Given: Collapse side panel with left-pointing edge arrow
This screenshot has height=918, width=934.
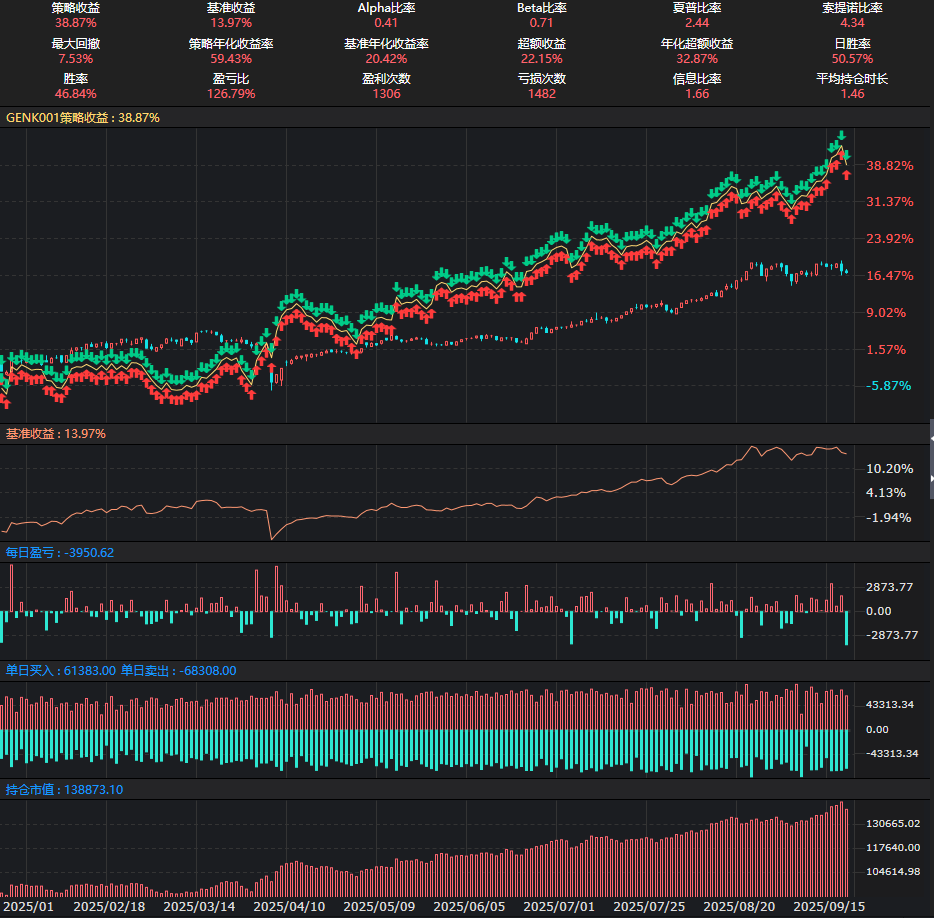Looking at the screenshot, I should 931,439.
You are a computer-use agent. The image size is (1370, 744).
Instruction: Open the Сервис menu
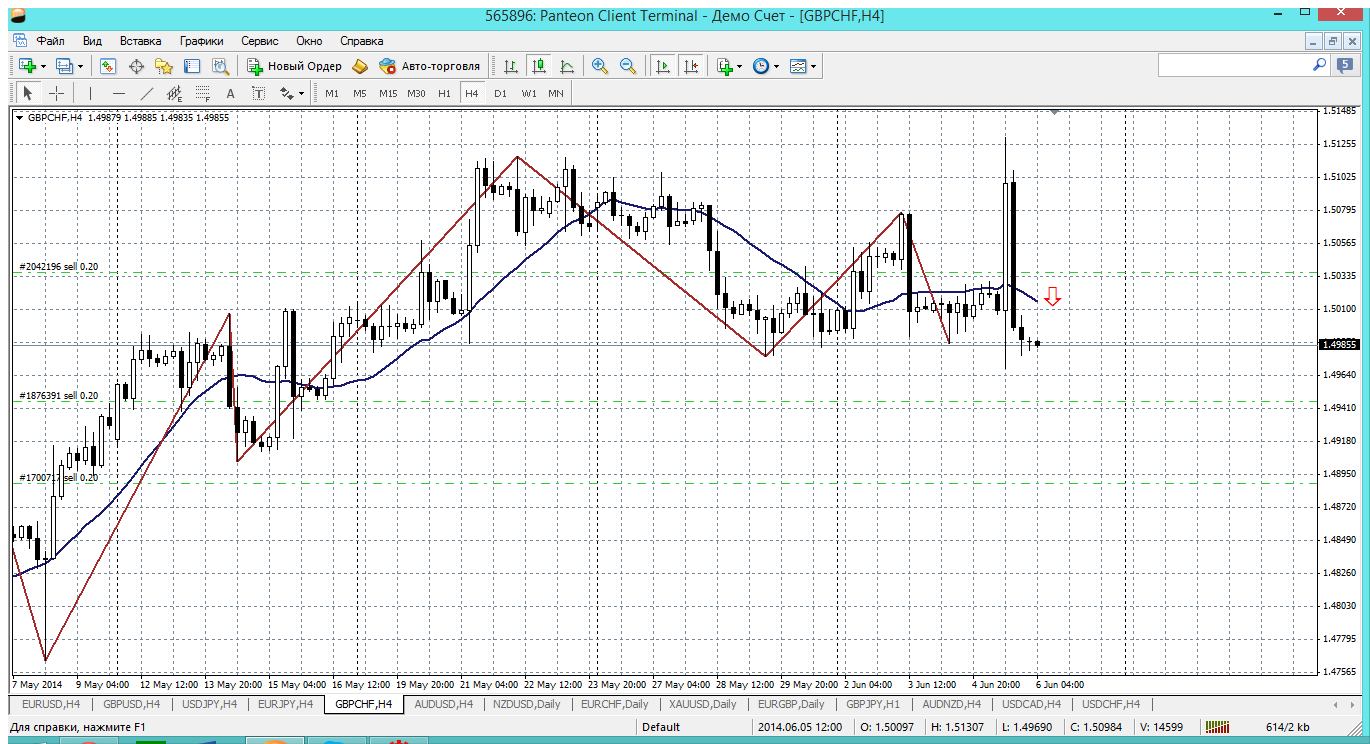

> **WORK ORDER**: Take the line that contains "You are a computer-use" as the first and the last line of the records as the end, and please quote those lines exactly, pictures omitted.

> **RESULT OF THE EXERCISE**:
You are a computer-use agent. The image size is (1370, 744).
Instruction: Open the Сервис menu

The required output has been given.